### About this task:
Copy out each line of the entries below in which the string "agent" appears.

--------

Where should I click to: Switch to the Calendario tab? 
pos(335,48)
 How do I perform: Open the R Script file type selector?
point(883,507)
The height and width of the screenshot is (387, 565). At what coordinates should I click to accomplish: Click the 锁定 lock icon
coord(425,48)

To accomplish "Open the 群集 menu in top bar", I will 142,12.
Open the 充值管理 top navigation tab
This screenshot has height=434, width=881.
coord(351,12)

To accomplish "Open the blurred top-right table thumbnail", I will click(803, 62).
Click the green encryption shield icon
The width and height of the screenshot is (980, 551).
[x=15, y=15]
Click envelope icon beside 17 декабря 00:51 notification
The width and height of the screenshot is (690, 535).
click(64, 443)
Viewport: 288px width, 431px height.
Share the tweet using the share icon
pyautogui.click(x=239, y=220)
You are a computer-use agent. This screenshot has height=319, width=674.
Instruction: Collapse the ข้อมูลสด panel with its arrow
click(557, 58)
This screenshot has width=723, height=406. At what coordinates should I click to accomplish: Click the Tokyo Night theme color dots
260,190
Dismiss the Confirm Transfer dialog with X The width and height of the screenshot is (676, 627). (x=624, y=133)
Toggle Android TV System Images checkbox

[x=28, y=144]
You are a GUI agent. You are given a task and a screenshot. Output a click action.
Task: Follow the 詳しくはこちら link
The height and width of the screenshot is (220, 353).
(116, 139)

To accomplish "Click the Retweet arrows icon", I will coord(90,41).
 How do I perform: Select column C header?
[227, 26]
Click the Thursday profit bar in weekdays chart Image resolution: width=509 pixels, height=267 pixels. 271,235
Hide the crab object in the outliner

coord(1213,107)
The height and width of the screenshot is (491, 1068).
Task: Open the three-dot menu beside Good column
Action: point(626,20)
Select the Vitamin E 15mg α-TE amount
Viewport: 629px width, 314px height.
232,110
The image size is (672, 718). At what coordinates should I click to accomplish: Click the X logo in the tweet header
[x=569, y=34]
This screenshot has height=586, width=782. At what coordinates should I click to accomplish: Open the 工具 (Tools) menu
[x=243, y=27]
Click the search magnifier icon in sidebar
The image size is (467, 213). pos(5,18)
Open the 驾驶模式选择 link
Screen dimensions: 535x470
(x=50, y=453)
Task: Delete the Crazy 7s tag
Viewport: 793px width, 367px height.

--------

### Task result:
You are a computer-use agent. This screenshot has height=319, width=674.
You are a GUI agent. You are given a task and a screenshot. Output a click action.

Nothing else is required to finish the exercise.